::: Supplied material :::

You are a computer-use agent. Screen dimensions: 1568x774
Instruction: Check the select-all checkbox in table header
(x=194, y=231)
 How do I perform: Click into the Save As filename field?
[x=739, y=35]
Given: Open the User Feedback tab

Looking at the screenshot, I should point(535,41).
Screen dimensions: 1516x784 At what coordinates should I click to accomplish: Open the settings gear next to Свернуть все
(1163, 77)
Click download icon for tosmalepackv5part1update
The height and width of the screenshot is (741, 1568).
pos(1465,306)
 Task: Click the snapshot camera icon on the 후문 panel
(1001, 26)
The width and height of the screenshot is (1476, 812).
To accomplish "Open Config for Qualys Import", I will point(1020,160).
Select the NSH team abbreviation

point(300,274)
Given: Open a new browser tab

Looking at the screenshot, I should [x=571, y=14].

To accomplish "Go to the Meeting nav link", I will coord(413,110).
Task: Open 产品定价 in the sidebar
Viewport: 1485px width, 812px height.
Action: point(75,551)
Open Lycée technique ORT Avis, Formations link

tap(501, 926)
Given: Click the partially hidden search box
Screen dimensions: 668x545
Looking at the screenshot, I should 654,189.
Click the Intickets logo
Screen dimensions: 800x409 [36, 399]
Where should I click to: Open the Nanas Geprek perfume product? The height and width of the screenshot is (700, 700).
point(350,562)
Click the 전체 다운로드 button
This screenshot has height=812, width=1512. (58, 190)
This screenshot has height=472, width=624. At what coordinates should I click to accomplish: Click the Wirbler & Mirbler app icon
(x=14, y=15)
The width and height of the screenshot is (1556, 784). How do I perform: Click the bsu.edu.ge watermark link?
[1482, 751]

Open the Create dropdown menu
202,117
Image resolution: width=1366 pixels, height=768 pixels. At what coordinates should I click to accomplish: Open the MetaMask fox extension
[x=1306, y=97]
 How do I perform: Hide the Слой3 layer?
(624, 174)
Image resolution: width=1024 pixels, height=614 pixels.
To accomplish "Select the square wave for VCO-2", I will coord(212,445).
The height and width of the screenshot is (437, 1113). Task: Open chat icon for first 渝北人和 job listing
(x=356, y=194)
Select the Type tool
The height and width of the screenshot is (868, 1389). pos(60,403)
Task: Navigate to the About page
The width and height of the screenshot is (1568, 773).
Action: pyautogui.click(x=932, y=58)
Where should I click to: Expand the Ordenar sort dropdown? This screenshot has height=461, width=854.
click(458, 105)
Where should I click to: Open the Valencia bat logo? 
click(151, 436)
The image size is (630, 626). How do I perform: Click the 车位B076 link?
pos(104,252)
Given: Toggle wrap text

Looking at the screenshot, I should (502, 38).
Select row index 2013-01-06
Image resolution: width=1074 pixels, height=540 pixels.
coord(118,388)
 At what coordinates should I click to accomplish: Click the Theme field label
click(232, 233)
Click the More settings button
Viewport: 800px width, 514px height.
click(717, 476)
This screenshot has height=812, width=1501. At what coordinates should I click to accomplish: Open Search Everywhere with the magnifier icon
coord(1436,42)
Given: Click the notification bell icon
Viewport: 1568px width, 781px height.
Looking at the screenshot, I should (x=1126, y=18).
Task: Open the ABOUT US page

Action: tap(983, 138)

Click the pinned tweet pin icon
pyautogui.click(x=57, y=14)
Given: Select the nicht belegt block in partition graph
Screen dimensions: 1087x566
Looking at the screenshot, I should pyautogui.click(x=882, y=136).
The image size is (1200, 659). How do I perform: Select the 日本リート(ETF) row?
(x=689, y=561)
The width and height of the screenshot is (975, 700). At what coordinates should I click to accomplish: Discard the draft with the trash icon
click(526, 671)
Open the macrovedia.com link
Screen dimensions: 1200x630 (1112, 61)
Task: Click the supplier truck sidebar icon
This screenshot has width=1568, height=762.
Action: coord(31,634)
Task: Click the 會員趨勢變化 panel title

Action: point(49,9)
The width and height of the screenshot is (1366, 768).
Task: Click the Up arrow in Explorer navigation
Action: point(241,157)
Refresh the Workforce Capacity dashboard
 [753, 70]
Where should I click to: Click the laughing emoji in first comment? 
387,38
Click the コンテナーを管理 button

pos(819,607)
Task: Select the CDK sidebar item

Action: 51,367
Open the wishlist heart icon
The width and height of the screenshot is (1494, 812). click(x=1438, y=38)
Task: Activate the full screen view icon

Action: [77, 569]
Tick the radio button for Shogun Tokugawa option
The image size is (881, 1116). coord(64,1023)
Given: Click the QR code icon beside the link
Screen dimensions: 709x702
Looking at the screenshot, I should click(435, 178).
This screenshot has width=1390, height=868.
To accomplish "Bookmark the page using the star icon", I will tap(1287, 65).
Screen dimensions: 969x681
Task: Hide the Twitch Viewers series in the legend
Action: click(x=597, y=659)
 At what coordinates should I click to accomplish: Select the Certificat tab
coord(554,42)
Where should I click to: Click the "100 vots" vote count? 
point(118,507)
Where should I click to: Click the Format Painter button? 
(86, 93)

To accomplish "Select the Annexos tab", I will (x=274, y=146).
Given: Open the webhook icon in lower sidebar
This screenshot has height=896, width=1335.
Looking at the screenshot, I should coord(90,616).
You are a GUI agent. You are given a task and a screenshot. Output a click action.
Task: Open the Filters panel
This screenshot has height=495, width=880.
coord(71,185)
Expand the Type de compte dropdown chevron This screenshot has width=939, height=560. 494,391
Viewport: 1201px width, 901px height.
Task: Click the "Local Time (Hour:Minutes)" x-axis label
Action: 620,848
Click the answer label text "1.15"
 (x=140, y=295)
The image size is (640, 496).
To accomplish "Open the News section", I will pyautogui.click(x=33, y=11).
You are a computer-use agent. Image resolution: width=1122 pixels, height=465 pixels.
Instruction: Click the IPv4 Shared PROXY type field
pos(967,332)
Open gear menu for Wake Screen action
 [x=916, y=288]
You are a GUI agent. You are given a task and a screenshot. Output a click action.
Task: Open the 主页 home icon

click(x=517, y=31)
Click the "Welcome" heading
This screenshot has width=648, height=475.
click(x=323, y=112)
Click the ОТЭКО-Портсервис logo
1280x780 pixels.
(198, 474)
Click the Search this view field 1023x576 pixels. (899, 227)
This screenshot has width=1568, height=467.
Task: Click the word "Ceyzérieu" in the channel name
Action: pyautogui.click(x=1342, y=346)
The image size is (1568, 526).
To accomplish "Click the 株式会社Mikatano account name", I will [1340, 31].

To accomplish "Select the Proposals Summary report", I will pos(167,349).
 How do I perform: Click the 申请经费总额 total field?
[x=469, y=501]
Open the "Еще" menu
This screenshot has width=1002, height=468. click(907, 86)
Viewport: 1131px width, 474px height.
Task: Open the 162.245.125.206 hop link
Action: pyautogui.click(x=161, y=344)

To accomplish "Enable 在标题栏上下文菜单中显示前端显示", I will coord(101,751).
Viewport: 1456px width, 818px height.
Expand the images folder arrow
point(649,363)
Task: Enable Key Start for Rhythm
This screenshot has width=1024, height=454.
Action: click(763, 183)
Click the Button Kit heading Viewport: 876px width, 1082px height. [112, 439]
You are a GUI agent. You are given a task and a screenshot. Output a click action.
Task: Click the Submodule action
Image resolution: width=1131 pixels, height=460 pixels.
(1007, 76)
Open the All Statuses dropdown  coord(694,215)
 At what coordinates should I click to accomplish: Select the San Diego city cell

:::

Problem:
Copy out every one of the rows above word for word, changing nothing.

Solution to this task:
You are a computer-use agent. Screen dimensions: 1568x774
Instruction: Check the select-all checkbox in table header
(x=194, y=231)
 How do I perform: Click into the Save As filename field?
[x=739, y=35]
Given: Open the User Feedback tab

Looking at the screenshot, I should point(535,41).
Screen dimensions: 1516x784 At what coordinates should I click to accomplish: Open the settings gear next to Свернуть все
(1163, 77)
Click download icon for tosmalepackv5part1update
The height and width of the screenshot is (741, 1568).
pos(1465,306)
 Task: Click the snapshot camera icon on the 후문 panel
(1001, 26)
The width and height of the screenshot is (1476, 812).
To accomplish "Open Config for Qualys Import", I will point(1020,160).
Select the NSH team abbreviation

point(300,274)
Given: Open a new browser tab

Looking at the screenshot, I should [x=571, y=14].

To accomplish "Go to the Meeting nav link", I will coord(413,110).
Task: Open 产品定价 in the sidebar
Viewport: 1485px width, 812px height.
Action: point(75,551)
Open Lycée technique ORT Avis, Formations link

tap(501, 926)
Given: Click the partially hidden search box
Screen dimensions: 668x545
Looking at the screenshot, I should 654,189.
Click the Intickets logo
Screen dimensions: 800x409 [36, 399]
Where should I click to: Open the Nanas Geprek perfume product? The height and width of the screenshot is (700, 700).
point(350,562)
Click the 전체 다운로드 button
This screenshot has height=812, width=1512. (58, 190)
This screenshot has height=472, width=624. At what coordinates should I click to accomplish: Click the Wirbler & Mirbler app icon
(x=14, y=15)
The width and height of the screenshot is (1556, 784). How do I perform: Click the bsu.edu.ge watermark link?
[1482, 751]

Open the Create dropdown menu
202,117
Image resolution: width=1366 pixels, height=768 pixels. At what coordinates should I click to accomplish: Open the MetaMask fox extension
[x=1306, y=97]
 How do I perform: Hide the Слой3 layer?
(624, 174)
Image resolution: width=1024 pixels, height=614 pixels.
To accomplish "Select the square wave for VCO-2", I will coord(212,445).
The height and width of the screenshot is (437, 1113). Task: Open chat icon for first 渝北人和 job listing
(x=356, y=194)
Select the Type tool
The height and width of the screenshot is (868, 1389). pos(60,403)
Task: Navigate to the About page
The width and height of the screenshot is (1568, 773).
Action: pyautogui.click(x=932, y=58)
Where should I click to: Expand the Ordenar sort dropdown? This screenshot has height=461, width=854.
click(458, 105)
Where should I click to: Open the Valencia bat logo? 
click(151, 436)
The image size is (630, 626). How do I perform: Click the 车位B076 link?
pos(104,252)
Given: Toggle wrap text

Looking at the screenshot, I should (502, 38).
Select row index 2013-01-06
Image resolution: width=1074 pixels, height=540 pixels.
coord(118,388)
 At what coordinates should I click to accomplish: Click the Theme field label
click(232, 233)
Click the More settings button
Viewport: 800px width, 514px height.
click(717, 476)
This screenshot has height=812, width=1501. At what coordinates should I click to accomplish: Open Search Everywhere with the magnifier icon
coord(1436,42)
Given: Click the notification bell icon
Viewport: 1568px width, 781px height.
Looking at the screenshot, I should (x=1126, y=18).
Task: Open the ABOUT US page

Action: tap(983, 138)

Click the pinned tweet pin icon
pyautogui.click(x=57, y=14)
Given: Select the nicht belegt block in partition graph
Screen dimensions: 1087x566
Looking at the screenshot, I should pyautogui.click(x=882, y=136).
The image size is (1200, 659). How do I perform: Select the 日本リート(ETF) row?
(x=689, y=561)
The width and height of the screenshot is (975, 700). At what coordinates should I click to accomplish: Discard the draft with the trash icon
click(526, 671)
Open the macrovedia.com link
Screen dimensions: 1200x630 (1112, 61)
Task: Click the supplier truck sidebar icon
This screenshot has width=1568, height=762.
Action: coord(31,634)
Task: Click the 會員趨勢變化 panel title

Action: point(49,9)
The width and height of the screenshot is (1366, 768).
Task: Click the Up arrow in Explorer navigation
Action: point(241,157)
Refresh the Workforce Capacity dashboard
 [753, 70]
Where should I click to: Click the laughing emoji in first comment? 
387,38
Click the コンテナーを管理 button

pos(819,607)
Task: Select the CDK sidebar item

Action: 51,367
Open the wishlist heart icon
The width and height of the screenshot is (1494, 812). click(x=1438, y=38)
Task: Activate the full screen view icon

Action: [77, 569]
Tick the radio button for Shogun Tokugawa option
The image size is (881, 1116). coord(64,1023)
Given: Click the QR code icon beside the link
Screen dimensions: 709x702
Looking at the screenshot, I should click(435, 178).
This screenshot has width=1390, height=868.
To accomplish "Bookmark the page using the star icon", I will tap(1287, 65).
Screen dimensions: 969x681
Task: Hide the Twitch Viewers series in the legend
Action: click(x=597, y=659)
 At what coordinates should I click to accomplish: Select the Certificat tab
coord(554,42)
Where should I click to: Click the "100 vots" vote count? 
point(118,507)
Where should I click to: Click the Format Painter button? 
(86, 93)

To accomplish "Select the Annexos tab", I will (x=274, y=146).
Given: Open the webhook icon in lower sidebar
This screenshot has height=896, width=1335.
Looking at the screenshot, I should coord(90,616).
You are a GUI agent. You are given a task and a screenshot. Output a click action.
Task: Open the Filters panel
This screenshot has height=495, width=880.
coord(71,185)
Expand the Type de compte dropdown chevron This screenshot has width=939, height=560. 494,391
Viewport: 1201px width, 901px height.
Task: Click the "Local Time (Hour:Minutes)" x-axis label
Action: 620,848
Click the answer label text "1.15"
 (x=140, y=295)
The image size is (640, 496).
To accomplish "Open the News section", I will pyautogui.click(x=33, y=11).
You are a computer-use agent. Image resolution: width=1122 pixels, height=465 pixels.
Instruction: Click the IPv4 Shared PROXY type field
pos(967,332)
Open gear menu for Wake Screen action
 [x=916, y=288]
You are a GUI agent. You are given a task and a screenshot. Output a click action.
Task: Open the 主页 home icon

click(x=517, y=31)
Click the "Welcome" heading
This screenshot has width=648, height=475.
click(x=323, y=112)
Click the ОТЭКО-Портсервис logo
1280x780 pixels.
(198, 474)
Click the Search this view field 1023x576 pixels. (899, 227)
This screenshot has width=1568, height=467.
Task: Click the word "Ceyzérieu" in the channel name
Action: pyautogui.click(x=1342, y=346)
The image size is (1568, 526).
To accomplish "Click the 株式会社Mikatano account name", I will [1340, 31].

To accomplish "Select the Proposals Summary report", I will pos(167,349).
 How do I perform: Click the 申请经费总额 total field?
[x=469, y=501]
Open the "Еще" menu
This screenshot has width=1002, height=468. click(907, 86)
Viewport: 1131px width, 474px height.
Task: Open the 162.245.125.206 hop link
Action: pyautogui.click(x=161, y=344)

To accomplish "Enable 在标题栏上下文菜单中显示前端显示", I will coord(101,751).
Viewport: 1456px width, 818px height.
Expand the images folder arrow
point(649,363)
Task: Enable Key Start for Rhythm
This screenshot has width=1024, height=454.
Action: click(763, 183)
Click the Button Kit heading Viewport: 876px width, 1082px height. [112, 439]
You are a GUI agent. You are given a task and a screenshot. Output a click action.
Task: Click the Submodule action
Image resolution: width=1131 pixels, height=460 pixels.
(1007, 76)
Open the All Statuses dropdown  coord(694,215)
 At what coordinates should I click to accomplish: Select the San Diego city cell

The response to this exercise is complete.